A volte andava in riva all'oceano e lo chiamava:

Kagan, Kagan, Kagan,
Riporta la barca a casa
Il vento e il mare ti inseguono
E gli scogli ti stanno chiamando.

Lui aveva detto che avrebbe potuto sentirla chiamare da venti miglia,
e quando l'avesse udita, sarebbe tornato a casa, anche a mani vuote.

Lei era senza dubbio una sirena, tutti lo sapevano. Anche Kagan.
Lui lo sapeva, anche se nessuno glielo aveva mai detto.

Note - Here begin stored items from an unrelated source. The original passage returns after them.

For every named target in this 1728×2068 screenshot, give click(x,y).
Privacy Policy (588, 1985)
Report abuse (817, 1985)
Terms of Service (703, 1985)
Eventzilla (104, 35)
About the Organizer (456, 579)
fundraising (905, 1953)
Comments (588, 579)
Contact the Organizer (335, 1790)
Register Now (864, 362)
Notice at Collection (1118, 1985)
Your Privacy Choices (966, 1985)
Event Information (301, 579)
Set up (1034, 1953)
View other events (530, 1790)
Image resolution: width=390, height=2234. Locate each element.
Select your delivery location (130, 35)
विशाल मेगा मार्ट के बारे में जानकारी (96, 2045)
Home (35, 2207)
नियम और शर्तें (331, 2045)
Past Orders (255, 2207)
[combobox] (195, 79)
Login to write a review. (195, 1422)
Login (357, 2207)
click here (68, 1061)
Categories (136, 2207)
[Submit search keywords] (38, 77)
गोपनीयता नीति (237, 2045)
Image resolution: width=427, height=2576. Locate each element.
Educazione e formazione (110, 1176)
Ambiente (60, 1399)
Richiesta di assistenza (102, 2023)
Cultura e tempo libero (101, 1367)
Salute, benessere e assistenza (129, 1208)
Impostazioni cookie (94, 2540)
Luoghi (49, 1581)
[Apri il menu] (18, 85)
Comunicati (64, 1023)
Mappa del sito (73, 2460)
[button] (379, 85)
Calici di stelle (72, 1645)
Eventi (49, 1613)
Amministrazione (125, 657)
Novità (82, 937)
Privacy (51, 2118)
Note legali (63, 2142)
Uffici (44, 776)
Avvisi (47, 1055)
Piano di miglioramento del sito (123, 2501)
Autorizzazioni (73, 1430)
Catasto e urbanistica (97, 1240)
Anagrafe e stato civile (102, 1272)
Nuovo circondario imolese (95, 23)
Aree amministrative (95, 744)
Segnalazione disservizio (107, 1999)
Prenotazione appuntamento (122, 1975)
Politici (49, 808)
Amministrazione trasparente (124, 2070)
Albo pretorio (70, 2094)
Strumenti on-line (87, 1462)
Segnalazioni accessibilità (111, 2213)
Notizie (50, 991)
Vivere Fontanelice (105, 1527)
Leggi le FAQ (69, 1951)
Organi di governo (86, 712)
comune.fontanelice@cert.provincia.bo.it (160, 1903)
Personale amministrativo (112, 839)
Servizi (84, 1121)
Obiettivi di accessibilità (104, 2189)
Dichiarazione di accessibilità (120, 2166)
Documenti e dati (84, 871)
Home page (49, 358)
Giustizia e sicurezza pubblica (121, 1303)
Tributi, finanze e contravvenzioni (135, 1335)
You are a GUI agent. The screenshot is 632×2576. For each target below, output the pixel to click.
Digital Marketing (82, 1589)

Poi, un giorno, era autunno, Kagan disse: "Ora devo andare
Vado al largo a pescare." Ma sua moglie rispose,
"No, ti prego, non andare!" E cominciò a piangere.
"Sta per alzarsi vento forte, e nevicherà."

Kagan, Kagan, Kagan,
Non uscire in mare
Verrà una tempesta, e anche la neve
E io ho paura per te.

Ma Kagan non aveva paura della neve, che sarebbe stata precoce quest'anno.
Così si mise ai remi e uscì in mare aperto. Kagan navigò in mezzo agli scogli.
Il vento soffiò da ovest per tutto il giorno e il pesce fu abbondante.
Kagan leggeva nell'acqua e nel cielo.
Vide che la foschia era molto alta sopra le nuvole e disse,
"Va tutto bene, per essere autunno -
è solo il vento che cambia. Non ho paura del vento."

Ma Kagan aveva letto male, questa volta.
Il vento calò, e poi si alzò di nuovo, da Sud-Ovest.
E la nebbia lo avvolse.

Kagan disse, "Sarà bene andare, ora.
Cercherò la boa che segnala le secche,
e da lì troverò la strada migliore per tornare a casa."
Perciò Kagan alzò la vela e si diresse verso Nord, in cerca della boa.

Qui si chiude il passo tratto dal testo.